Though there's a lot of science fiction I like, I am not a "sci-fi fan" as such and never have been. My interest in it has only ever been as it succeeds as literature, not any of the tropes of the genre itself. The more the sci-fi elements are downplayed the better I like it(for instance, GALACTICA won me over because they used bullets, not lasers). So my taste in that has always been toward people with more of a foot in literature than sci-fi, like Ellison(my taste in his work was always toward the more Twilight Zone-ish stories, and even more so the essays, not the space opera), Dick, Herbert, Burroughs, Vonnegut, and Ballard.
And it's all the doing of Ray Bradbury, the first one of that genre I read, and my model for what I speak of above. Anyone could read his work. There's nothing geeky about it. He is one of the great American writers of the 20th century, full-stop. He's the man who taught me genre is meaningless and that a good story can cross many at once. And he passed away last night.
I can't think how many times as a kid I read my little bashed-up copy of THE MARTIAN CHRONICLES, still one of my favorite books ever. And I knew the TV version, adapted by Richard Matheson, wasn't quite it(Bradbury didn't like it), but damn did it try, and in my view still holds up, and is still some of the more intelligent science fiction ever put on TV, at least after OUTER LIMITS.
So in his honor, here it is in its entirety. And Rock Hudson is not bad, actually. Though my favorite is Bernie Casey--also of Nic Roeg's THE MAN WHO FELL TO EARTH--as Spender, and Darren McGavin as Parkhill. Also, watch for MACBETH & THE FINAL PROGRAMME's Jon Finch's cameo as Jesus. Sort of.

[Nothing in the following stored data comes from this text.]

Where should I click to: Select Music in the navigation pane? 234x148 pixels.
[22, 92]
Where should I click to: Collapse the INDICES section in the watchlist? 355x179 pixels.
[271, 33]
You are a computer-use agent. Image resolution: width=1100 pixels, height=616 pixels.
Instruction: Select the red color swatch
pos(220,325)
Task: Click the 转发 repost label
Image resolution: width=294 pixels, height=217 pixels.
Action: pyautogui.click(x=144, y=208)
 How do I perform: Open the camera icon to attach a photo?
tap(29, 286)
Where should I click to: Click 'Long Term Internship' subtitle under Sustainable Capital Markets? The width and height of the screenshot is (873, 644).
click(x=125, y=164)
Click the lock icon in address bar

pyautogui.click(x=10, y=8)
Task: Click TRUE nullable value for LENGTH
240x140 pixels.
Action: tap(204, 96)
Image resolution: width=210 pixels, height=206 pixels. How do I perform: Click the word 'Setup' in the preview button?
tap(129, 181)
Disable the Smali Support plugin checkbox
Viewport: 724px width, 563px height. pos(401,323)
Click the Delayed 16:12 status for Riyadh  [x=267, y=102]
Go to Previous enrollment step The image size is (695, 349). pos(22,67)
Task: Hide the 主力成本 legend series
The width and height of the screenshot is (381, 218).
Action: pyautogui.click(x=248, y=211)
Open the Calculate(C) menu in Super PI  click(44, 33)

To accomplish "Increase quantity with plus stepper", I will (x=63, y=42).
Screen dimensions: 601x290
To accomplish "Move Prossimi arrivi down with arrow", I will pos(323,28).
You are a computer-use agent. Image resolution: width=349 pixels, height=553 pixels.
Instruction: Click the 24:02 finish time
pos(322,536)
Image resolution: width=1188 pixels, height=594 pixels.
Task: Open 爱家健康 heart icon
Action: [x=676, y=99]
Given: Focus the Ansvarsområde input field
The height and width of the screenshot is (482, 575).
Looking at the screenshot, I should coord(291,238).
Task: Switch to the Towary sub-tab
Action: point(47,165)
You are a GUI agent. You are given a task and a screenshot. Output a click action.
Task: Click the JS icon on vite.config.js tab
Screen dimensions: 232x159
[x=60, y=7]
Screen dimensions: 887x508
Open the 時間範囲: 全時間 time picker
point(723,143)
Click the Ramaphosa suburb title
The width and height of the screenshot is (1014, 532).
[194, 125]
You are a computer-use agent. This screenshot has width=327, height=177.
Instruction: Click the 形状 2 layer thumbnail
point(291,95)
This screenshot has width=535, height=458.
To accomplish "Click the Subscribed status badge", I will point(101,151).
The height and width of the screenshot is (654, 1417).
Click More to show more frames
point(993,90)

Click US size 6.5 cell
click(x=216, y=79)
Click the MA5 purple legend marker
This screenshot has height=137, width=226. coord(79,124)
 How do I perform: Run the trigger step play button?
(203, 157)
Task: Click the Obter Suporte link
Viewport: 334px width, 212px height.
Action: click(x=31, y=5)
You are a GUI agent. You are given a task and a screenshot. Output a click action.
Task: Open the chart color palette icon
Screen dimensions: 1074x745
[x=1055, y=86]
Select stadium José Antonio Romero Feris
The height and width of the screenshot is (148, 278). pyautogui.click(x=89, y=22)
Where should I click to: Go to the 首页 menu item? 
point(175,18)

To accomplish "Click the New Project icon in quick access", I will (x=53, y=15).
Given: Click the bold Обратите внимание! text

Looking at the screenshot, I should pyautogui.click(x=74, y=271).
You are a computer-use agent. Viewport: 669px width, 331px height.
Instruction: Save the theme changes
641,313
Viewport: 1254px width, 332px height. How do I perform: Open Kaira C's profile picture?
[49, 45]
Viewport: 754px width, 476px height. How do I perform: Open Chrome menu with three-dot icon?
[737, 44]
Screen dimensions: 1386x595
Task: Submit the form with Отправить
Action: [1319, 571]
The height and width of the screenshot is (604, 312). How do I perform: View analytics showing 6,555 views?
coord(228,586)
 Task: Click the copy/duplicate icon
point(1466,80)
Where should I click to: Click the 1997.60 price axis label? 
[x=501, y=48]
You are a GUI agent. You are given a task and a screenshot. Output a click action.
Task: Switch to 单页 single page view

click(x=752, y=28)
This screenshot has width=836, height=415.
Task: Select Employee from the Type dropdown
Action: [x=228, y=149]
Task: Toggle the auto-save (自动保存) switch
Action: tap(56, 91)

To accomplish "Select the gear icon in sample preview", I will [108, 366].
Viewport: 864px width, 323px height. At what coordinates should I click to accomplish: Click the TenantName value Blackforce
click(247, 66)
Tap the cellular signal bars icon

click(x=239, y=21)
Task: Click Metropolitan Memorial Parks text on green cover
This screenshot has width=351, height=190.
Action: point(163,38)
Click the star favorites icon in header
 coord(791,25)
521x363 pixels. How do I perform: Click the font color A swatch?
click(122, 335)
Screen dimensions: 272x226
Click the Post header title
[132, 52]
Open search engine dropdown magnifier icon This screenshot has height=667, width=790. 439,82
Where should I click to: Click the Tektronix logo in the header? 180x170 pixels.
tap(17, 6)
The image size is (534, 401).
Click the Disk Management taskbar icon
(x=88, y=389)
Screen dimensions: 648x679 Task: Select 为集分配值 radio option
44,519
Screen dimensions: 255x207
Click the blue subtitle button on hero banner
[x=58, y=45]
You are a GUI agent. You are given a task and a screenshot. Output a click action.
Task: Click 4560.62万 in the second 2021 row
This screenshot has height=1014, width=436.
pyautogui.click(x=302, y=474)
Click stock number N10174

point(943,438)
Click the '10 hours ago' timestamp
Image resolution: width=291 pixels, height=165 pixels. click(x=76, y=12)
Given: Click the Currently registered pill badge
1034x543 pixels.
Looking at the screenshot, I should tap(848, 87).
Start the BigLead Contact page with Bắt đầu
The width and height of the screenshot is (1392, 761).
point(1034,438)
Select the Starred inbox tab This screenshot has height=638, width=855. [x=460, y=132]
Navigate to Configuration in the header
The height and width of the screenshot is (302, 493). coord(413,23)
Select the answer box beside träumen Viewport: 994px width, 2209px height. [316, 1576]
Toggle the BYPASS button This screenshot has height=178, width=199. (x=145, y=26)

And Bradbury was also very important in comics. EC adapted many of his stories. At first unauthorized, till he noticed, and then it turned out he was an EC fan, so the adaptations continued. Here at Scans Daily are excerpts from some of them:
The Small Assassin (art by George Evans)
The October Game (art by Jack Kamen, whose understated, tame style only makes it more horrifying)
The Lake (art by Joe Orlando)
And from MARTIAN CHRONICLES, probably my favorite Bradbury story and one that embodies all that was both beautiful and sinister in his work--two things it often was at the same time. "There Will Come Soft Rains," a story without any actual characters anywhere in it. (PDF)
Rest in peace, Mr. Bradbury, and thank you for making my childhood a bit bearable.